US economic growth exceeded 4% (annualised), which is remarkable at this point in the cycle, and unemployment remains at historic lows. Importantly, inflation remains low at around 2% and there is little sign that it will increase significantly anytime soon. The US share market hit a new high over the quarter. This was despite stocks in Facebook, Amazon, Apple, Netflix and Google dipping early in the quarter. Since the end of the September quarter, share markets have had a difficult time as investors are cautious of higher US interest rates and increased tensions between the US and China on trade tariffs.
The US Federal Reserve is expected to continue to raise interest rates next year, but the path will depend on employment, inflation and consumer spending conditions.
Fundamentals in other key markets also remain strong. Eurozone indicators point to further economic growth and the European Central Bank remains positive on the outlook for the region. Growth of the Chinese economy slowed slightly, but at more than 6% p.a. is still one of the fastest growing economies in the world.
Far from cooling down, the trade tensions between China and the US seem to have escalated during the quarter. New tariffs were announced by both countries and the next round of trade talks called off. The dispute appears to have some way to go before being settled, so it may continue to cause instability in Asian share markets. It’s worth noting that despite the rhetoric most investors consider the tariffs implemented so far to represent a relatively minor impact to each economy. Rather, it is the potential for far more powerful tariffs and other trade-restrictive measures which continue to weigh on investors’ minds.

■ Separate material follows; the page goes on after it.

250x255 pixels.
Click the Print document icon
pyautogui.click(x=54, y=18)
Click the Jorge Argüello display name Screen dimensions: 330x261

Also attracting attention was the worsening crisis in Turkey. The world’s fourteenth largest economy has been looking unsteady for a while now, and the quarter saw the value of the Turkish lira plummet. Financial instability and government issues are key drivers of the crisis. Investors have grown increasingly wary of Turkey’s high current account deficit (which like all deficits, must be funded), and President Erdogan’s response to market movements has failed to instil confidence. The appointment of his son-in-law Berat Albayrak as finance and treasury minister spooked markets, and called into question the independence of the central bank. Turkey also found itself in a trade quarrel with the US, adding to pressure on its balance of payments.
The Australian economy remains sound, with unemployment hitting a new low of 5.3% and the Reserve Bank of Australia keeping interest rates on hold. Notwithstanding any unexpected rate hikes or cuts (the RBA is expected to keep rates on hold well into 2019), the issues on investors’ minds include the path of US interest rates (which affect Australian banks’ cost of funding), as well as the housing market which has continued to show signs of weakness in Sydney and Melbourne after years of tremendous gains. The aftermath of the Financial Services Royal Commission may also place significant pressure on banks to decrease the amount of lending and be more restrictive on who they lend to, which in turn can impact negatively on the construction industry as fewer houses get built.
Despite these risks to the Australian economy, overall it remains robust and continues to grow which provides support for the Australian share market over the next 12 months.